The term “mutation” is a bit loaded, as it implies a defect or deficiency or aberration of some sort. But the value of a particular version of a gene is very much dependent on its context – what might be a defect in one context conveys an advantage in another. And that context means not only the physical and social environment, but the genetic environment as well. Interesting genes rarely have simple stories.
If we are looking for advantageous mutations — I would call them polymorphisms — a good place to start is with infectious disease resistance. Human domestication — our collective decision to become agricultural and sedentary — vastly increased our exposure to infection. Our populations became denser, we lived in intimate contact with animals that serve as disease reservoirs, and we contaminated our food and water with human and animal waste.
The result was an ongoing holocaust of infectious disease death that dominates all of human history. Forget wars, which rarely killed more than a few percent of any given population. Infectious diseases regularly killed 75% of humans up until the late 19th century.
Such relentless selective pressure in agricultural populations led to constant evolution and change in the immune system, particularly in the front-line defenses of the innate immune system. Toll-like receptors enable the immune system to recognize pathogens and mobilize against them. Variants common in European populations reduced susceptibility to smallpox and tuberculosis and typhus. When these diseases were introduced into the western hemisphere, the result was a mass killing of perhaps 90% of the indigenous population. That certainly conferred an advantage to Europeans, who were able to dominate the Americas in the wake of this holocaust.
By Acuna-Soto R1, Stahle DW, Cleaveland MK, Therrell MD. – Emerging Infectious Diseases, April 2002; vol 8 (number 4), pages 360-2, CC0, File:Acuna-Soto EID-v8n4p360 Fig1.png
Cocoliztli disease, long a mystery, has recently been identified as an outbreak of Salmonella enterica Paratyphi C, the cause of paratyphoid fever.
Aside from these polymorphisms, the best candidates for mutations that confer resistance to infection are sickle cell anemia, cystic fibrosis, Tay-Sachs disease, and phenylketonuria.
These are cases where a single gene is responsible for a serious disease when present in two copies, but confers resistance to infectious disease when present in one.

## WHAT YOU HAVE TO DO
Please update the stretch from "These are cases" through "present in one." in the passage on disease resistance, putting "severe illness" in place of "serious disease", and write that stretch out.

## DATA SECTION
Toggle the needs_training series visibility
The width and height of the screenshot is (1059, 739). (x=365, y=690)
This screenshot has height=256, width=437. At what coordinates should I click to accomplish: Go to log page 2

* * *

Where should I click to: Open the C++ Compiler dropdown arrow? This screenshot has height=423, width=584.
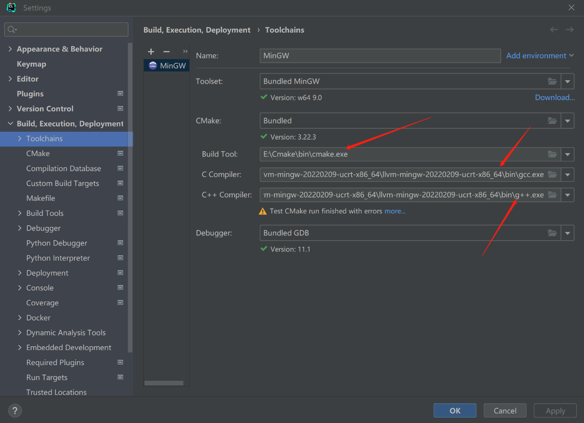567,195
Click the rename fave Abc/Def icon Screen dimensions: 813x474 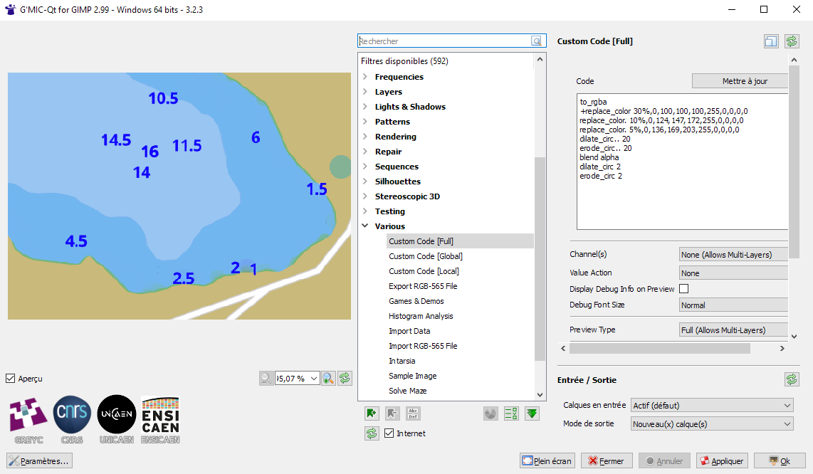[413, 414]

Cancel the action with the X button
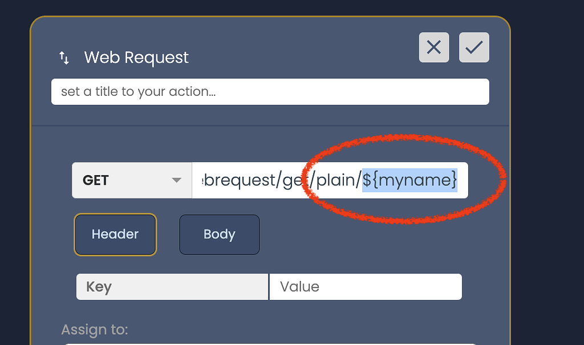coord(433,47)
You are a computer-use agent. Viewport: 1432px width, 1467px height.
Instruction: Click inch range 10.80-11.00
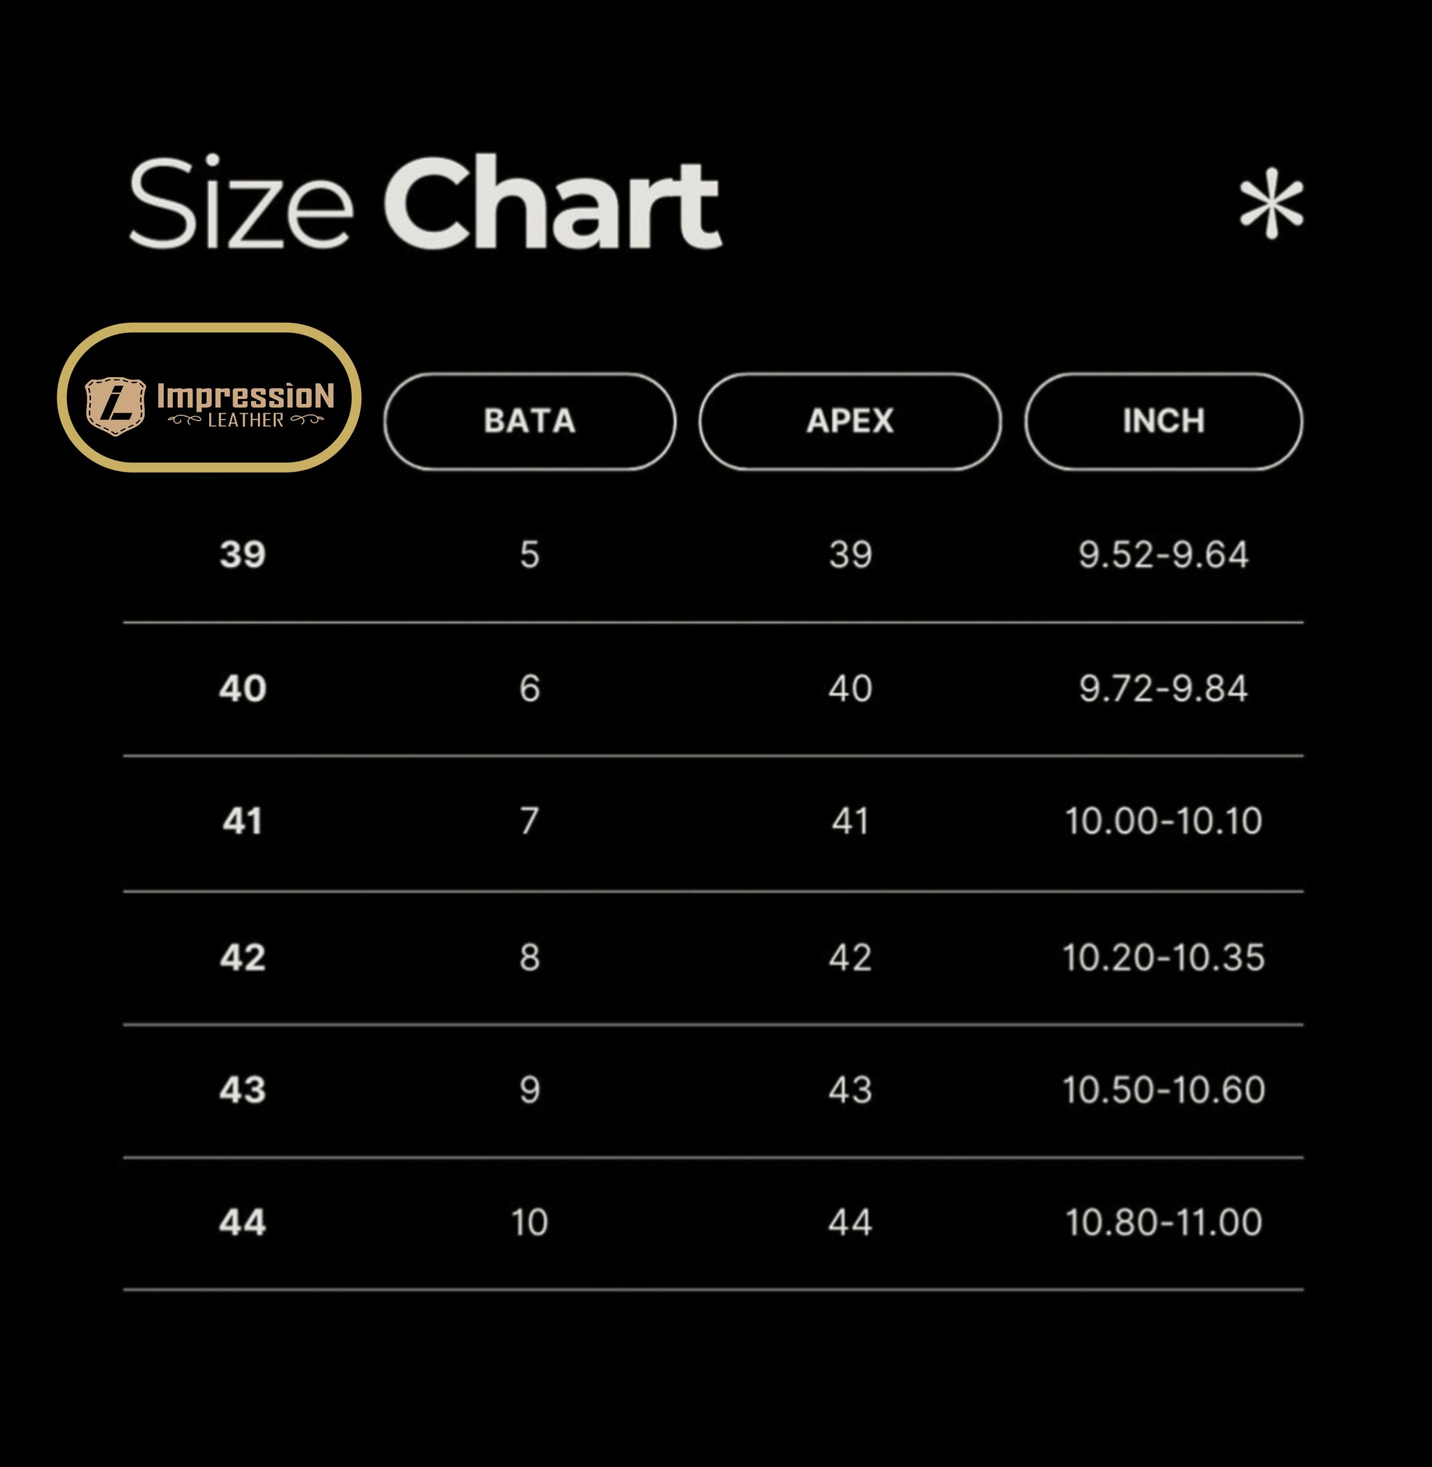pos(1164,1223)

## RESULT OF THE TASK
These are cases where a single gene is responsible for a severe illness when present in two copies, but confers resistance to infectious disease when present in one.